The system described is MusoJikiden Eishin-Ryu, an iaijutsu school founded by Hayashizaki Jinsuke Minamoto no Shigenobu (b. 1542 or 1549 - d. circa 1621). I found the history section to be unnecessarily confusing. Someone with a more historical mindset should rewrite that material.
Overall, this is a pretty neat book with value to anyone interested in iaijutsu. The Kindle edition appears to be reflowable, meaning it is not a fixed format (like a PDF). However, at the time of writing, the Kindle edition is about $0.50 more expensive than the paperback.
Those who would like additional commentary might want to read the book review I wrote for Martial Journal in 2020.
Samurai Swordsmanship: The Batto, Kenjutsu, and Tameshigiri of Eishin-Ryu, Carl E. Long, Masayuki Shimabukuro, 2011
I bought a copy of Samurai Swordsmanship: The Batto, Kenjutsu, and Tameshigiri of Eishin-Ryu because it looked like a cool book. My copy is a paperback measuring 8 3/8 inches by 10 7/8 inches with 256 black and white pages. The publisher is Black Belt Communications.
One of the co-authors, Masayuki Shimabukuro, is the same as the previous titles. The other, Carl Long, was born in 1956 and appears to still be with us.
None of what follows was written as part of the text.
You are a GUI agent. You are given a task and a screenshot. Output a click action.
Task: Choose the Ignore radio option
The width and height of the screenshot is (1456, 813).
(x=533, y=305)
This title provides information on sword-drawing forms, kenjutsu, test-cutting, and paired drills (kumitachi). The layout is great and I think the content is solid, although this is not an area for which I have expertise. There is a Kindle edition available in reflowable format.
If I had to pick one book for readers, I would suggest Samurai Swordsmanship, thanks to the nice layout.